Suppose there is a planet made of pure tungsten (a quite common and heavy element), with perfect spherical shape.

Which should be its radius so that the air pressure and ground/sea level is the same as on earth ?

I don't know if it is sufficient to have a 1G gravity, because the smaller radius could affect the density of the atmosphere as the gravity will decrease differently that from earth.

For sake of simplificy, say that this planet is on the same orbit as Earth, orbiting around a twin of our Sun. Also magnetic field and atmosphere composition should be comparable to the Earth's one (altough this is not realistic, due to the lack of body of waters).

• I'm voting to close this question as off-topic because it is purely hypothetical (astronomy.meta.stackexchange.com/a/298/1569) – user1569 Oct 29 '18 at 15:25
• Gravity will not decrease differently above the ground level. Gravitational force depends on the distance from the center and on the total mass between you and the center.

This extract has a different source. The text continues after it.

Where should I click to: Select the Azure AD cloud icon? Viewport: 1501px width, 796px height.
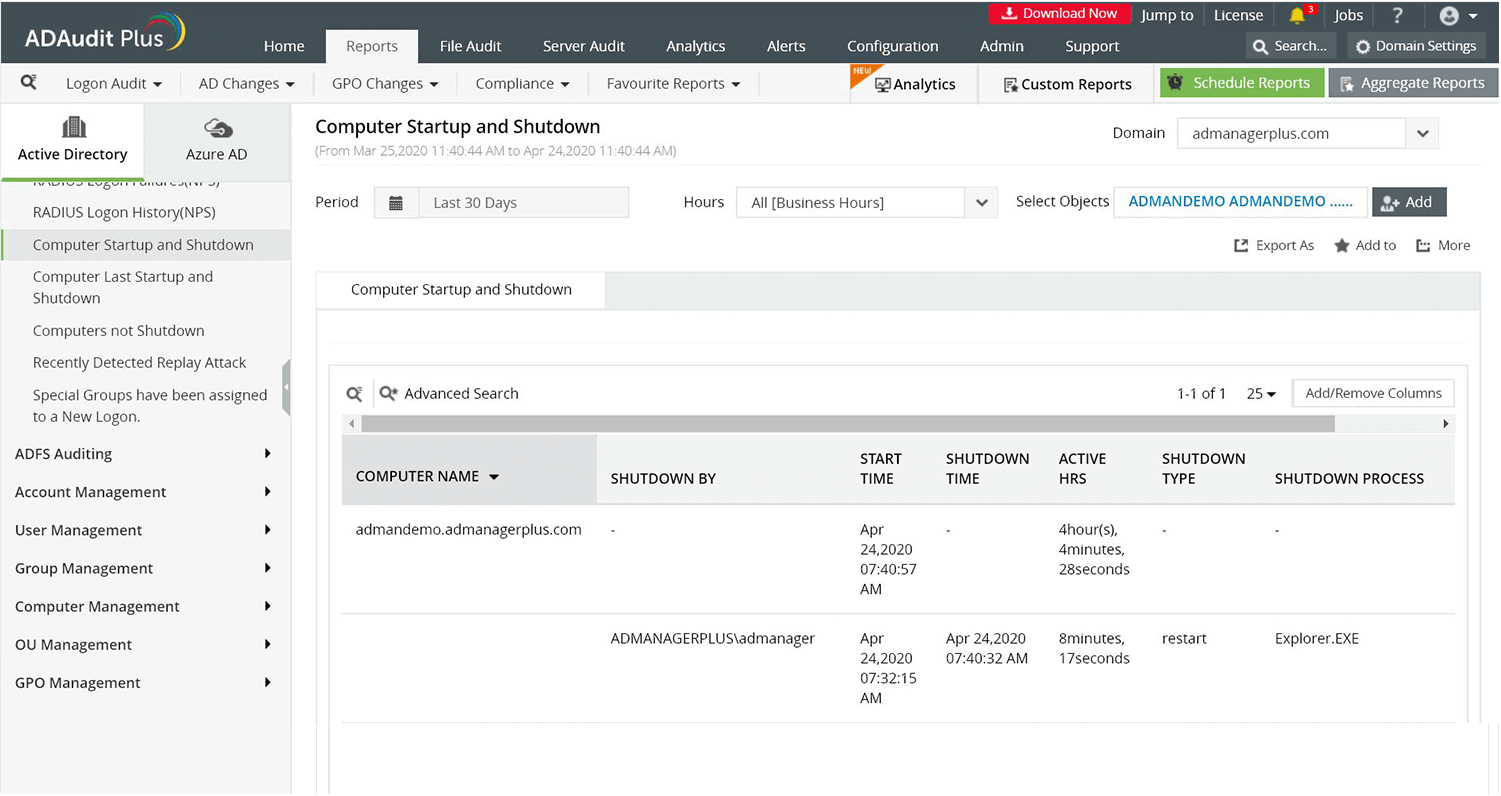click(x=217, y=128)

How the mass is distributed doesn't matter. – Carl Witthoft Oct 29 '18 at 17:53
• @CarlWitthoft The gravitational field profile would of course be different. $dg/dr = 2GM/r^3$. $M$ is the same but $r$ would be smaller. – ProfRob Oct 29 '18 at 22:36
• @RobJeffries Yeah, true that. $r$ is smaller at the surface, which changes the atmospheric profile until you get up to the equivalent of Earth's radius. Sorry about that. – Carl Witthoft Oct 30 '18 at 12:58
• There's not enough information in the question to constrain things. Is the planet's mass supposed to be same as the Earth's? Is the mass of the atmosphere supposed to be the same? You could have a planet with the same mass and radius as the Earth, with a much higher air pressure (see Venus), or with zero air pressure, depending on how much of an atmosphere you give it. – Peter Erwin Oct 30 '18 at 13:26

In the textbook treatment the pressure decreases exponentially with height as $$P(z)=P(0)\exp(-z/H)$$ where $$H=kT/mg$$ is the scale height of the atmosphere. This assumes that the gravity $$g$$ is constant with altitude, which is a decent approximation for planets with an atmospheric height much smaller than their radius. Since $$H$$ is about 8 km for Earth, this makes sense to use.
For an atmosphere with Earth-like temperature $$T$$ and mean molecular mass $$m$$ it would hence seem that for the tungsten planet that if we want $$P(0)$$ to be like on Earth $$g$$ must be equal to Earth's 9.82 m/s$$^2$$. So if we have a planet with $$g=G\rho (4\pi r^3/3)/r^2$$, we get $$r=3g/4\pi G\rho$$. For $$\rho=19300$$ kg/m$$^3$$ this gives $$r=1820$$ km.
The limit is met somewhere before white dwarf density. They have a density of about a billion kg/m$$^3$$ and a 35 meter radius white dwarf would have terrestrial surface gravity. At this point the above approximation has broken down (the scale height is bigger than the radius), and besides the low gravity would not be enough to hold it together. The real determinant of the limit will be the highest density material you can get that is stable at (near) zero pressure. For molecular matter tungsten is likely close to the limit, and we have reason to doubt degenerate white dwarf matter is up to the job.